[Work instructions] Check every line in the listing below for "computer". Copy the ones where it occurs.

[Supplied material]
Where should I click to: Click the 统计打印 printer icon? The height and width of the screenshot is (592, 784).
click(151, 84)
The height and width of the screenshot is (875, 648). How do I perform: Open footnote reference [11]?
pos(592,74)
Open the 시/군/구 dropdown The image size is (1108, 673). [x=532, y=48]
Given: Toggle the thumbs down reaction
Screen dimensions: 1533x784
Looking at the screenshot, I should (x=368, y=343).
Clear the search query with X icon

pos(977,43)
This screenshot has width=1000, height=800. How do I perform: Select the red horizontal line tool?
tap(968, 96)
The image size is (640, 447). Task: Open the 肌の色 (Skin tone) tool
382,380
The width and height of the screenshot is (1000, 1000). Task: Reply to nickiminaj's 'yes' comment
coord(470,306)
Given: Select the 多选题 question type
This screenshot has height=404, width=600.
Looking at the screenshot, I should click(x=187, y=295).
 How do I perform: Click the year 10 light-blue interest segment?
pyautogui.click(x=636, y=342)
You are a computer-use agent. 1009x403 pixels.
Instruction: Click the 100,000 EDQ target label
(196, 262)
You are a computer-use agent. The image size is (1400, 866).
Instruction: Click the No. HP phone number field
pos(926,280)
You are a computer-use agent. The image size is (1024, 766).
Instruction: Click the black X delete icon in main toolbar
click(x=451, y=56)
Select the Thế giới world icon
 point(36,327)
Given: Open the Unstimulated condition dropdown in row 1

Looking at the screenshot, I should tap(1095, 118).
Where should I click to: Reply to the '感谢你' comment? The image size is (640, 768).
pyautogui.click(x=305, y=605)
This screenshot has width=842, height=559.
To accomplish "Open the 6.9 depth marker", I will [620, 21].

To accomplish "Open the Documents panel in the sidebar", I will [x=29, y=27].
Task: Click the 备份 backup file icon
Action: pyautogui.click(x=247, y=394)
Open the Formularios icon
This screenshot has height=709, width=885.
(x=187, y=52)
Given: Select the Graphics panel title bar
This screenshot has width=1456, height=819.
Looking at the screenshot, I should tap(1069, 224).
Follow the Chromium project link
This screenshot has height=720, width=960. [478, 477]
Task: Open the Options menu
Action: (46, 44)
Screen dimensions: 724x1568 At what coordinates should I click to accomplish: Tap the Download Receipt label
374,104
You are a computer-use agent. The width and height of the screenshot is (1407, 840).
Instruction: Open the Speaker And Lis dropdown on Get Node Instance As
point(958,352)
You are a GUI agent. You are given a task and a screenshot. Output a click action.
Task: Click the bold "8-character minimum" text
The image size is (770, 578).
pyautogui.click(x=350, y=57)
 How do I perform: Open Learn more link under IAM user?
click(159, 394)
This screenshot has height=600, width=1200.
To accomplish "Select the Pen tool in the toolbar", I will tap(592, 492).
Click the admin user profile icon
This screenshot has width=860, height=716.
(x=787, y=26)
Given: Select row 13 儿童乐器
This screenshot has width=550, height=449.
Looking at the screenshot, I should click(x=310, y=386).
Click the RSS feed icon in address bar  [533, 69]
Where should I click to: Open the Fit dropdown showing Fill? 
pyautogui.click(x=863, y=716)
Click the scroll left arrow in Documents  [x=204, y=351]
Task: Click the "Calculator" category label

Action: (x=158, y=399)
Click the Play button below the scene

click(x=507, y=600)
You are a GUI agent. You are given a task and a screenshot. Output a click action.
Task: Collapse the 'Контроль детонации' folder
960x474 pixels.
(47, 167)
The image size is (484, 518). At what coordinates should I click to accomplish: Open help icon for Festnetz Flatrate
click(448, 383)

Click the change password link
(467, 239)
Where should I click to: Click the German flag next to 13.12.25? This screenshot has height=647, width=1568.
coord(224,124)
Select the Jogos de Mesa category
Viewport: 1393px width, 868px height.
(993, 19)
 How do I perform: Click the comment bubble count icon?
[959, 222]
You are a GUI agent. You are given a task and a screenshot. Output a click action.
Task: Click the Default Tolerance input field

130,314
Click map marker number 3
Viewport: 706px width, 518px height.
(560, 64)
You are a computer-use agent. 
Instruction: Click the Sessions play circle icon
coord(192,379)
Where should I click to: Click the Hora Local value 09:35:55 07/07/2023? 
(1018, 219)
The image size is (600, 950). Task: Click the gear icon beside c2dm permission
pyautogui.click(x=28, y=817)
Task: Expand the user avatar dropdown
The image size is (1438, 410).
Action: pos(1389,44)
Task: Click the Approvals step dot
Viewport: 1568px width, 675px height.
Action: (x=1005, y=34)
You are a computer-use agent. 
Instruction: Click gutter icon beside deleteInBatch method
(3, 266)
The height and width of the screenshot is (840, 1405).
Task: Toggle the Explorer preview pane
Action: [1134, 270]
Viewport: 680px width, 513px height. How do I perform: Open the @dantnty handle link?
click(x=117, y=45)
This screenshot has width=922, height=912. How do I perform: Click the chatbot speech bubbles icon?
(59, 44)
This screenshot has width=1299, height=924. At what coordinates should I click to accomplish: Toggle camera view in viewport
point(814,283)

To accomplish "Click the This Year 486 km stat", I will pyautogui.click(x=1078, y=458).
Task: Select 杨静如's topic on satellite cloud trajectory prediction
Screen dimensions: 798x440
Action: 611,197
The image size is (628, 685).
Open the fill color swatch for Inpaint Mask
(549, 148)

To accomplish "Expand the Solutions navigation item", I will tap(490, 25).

[Response to this exercise]
You are a computer-use agent. 1009x403 pixels.
You are a computer-use agent. The image size is (1400, 866).
You are a computer-use agent. The image size is (1024, 766).
You are a computer-use agent. The width and height of the screenshot is (1407, 840).
You are a computer-use agent. 
You are a computer-use agent. 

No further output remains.